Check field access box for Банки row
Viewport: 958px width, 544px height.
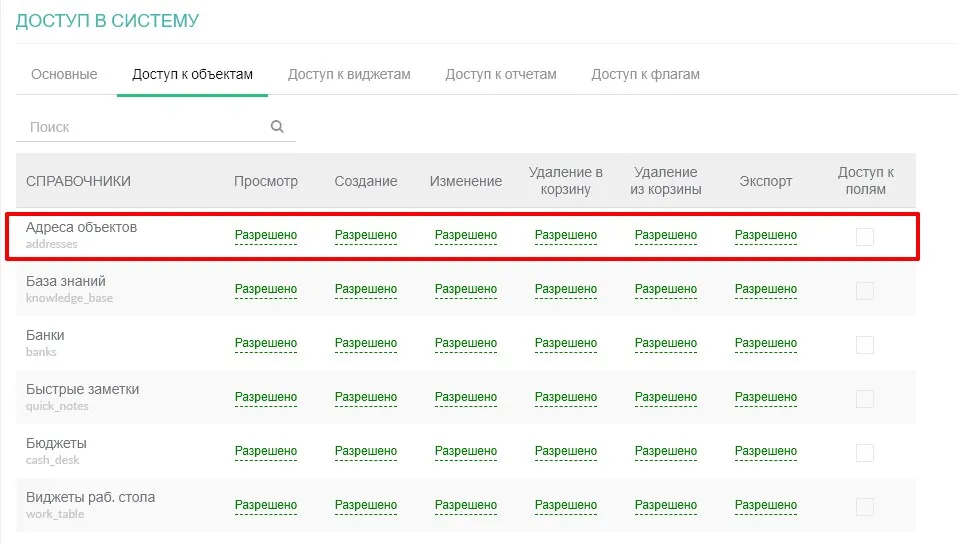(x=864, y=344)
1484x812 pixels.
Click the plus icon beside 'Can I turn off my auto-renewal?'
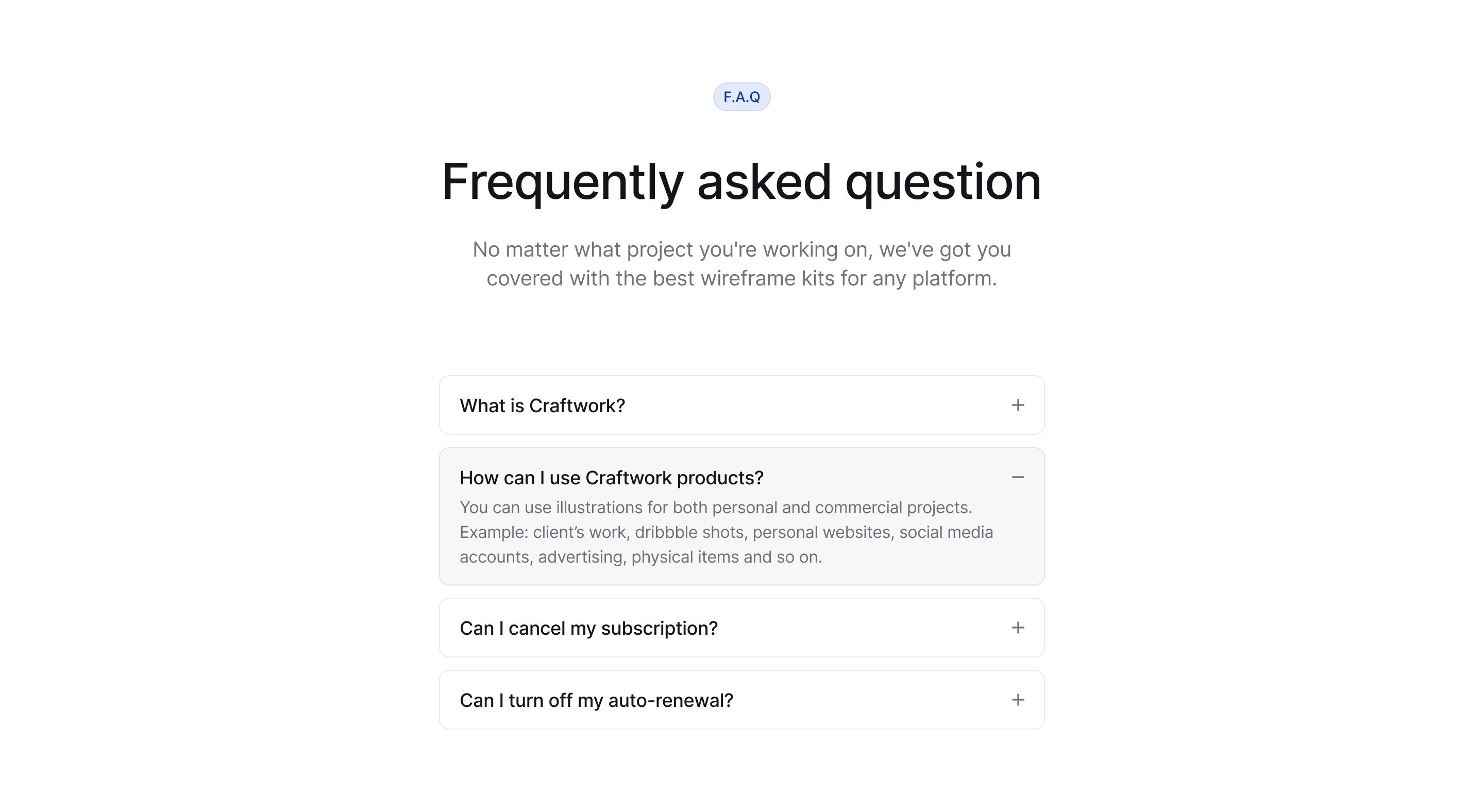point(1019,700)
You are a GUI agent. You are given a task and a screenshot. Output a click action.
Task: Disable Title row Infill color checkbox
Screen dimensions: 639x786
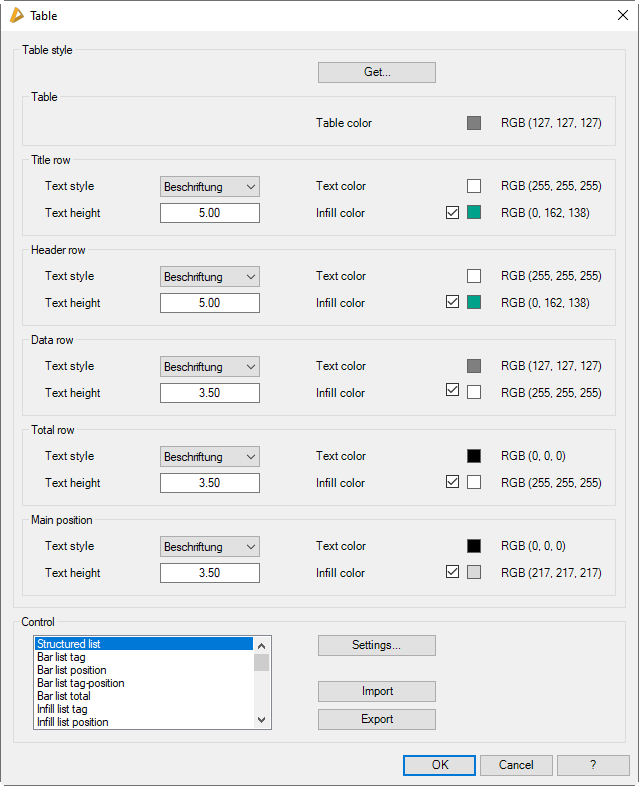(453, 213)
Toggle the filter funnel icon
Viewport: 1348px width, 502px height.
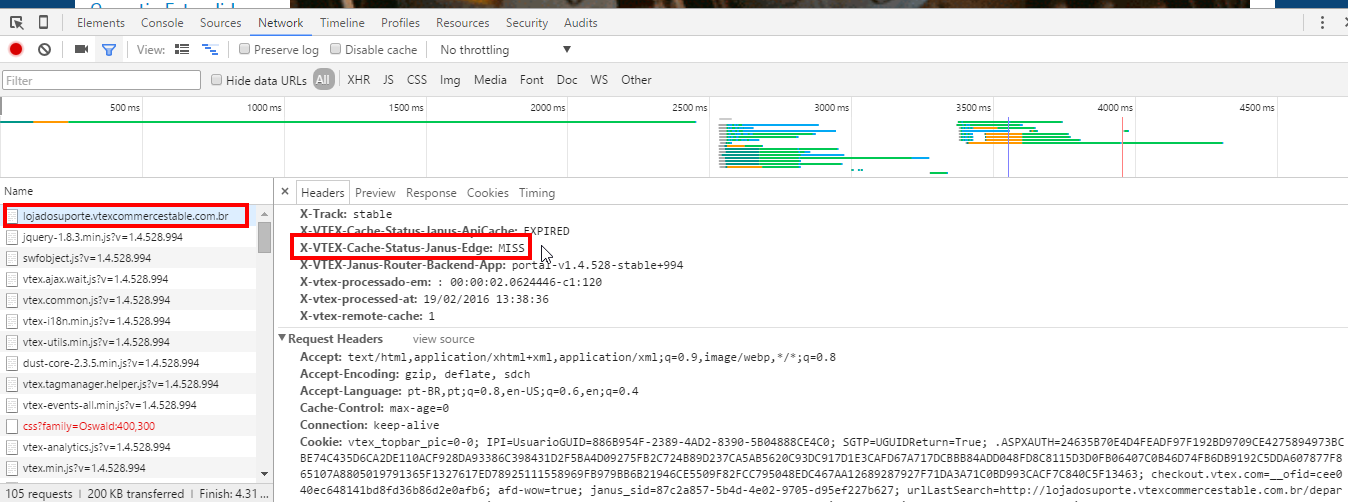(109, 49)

============================================================

[Instructions to follow]:
Quote exactly, and nothing besides, the lines from the one with "You are a GUI" through the end of the records above; include both ends and omit the pictures.

[Finished task]:
You are a GUI agent. You are given a task and a screenshot. Output a click action.
Task: Disable Title row Infill color checkbox
Screen dimensions: 639x786
(453, 213)
Toggle the filter funnel icon
Viewport: 1348px width, 502px height.
(109, 49)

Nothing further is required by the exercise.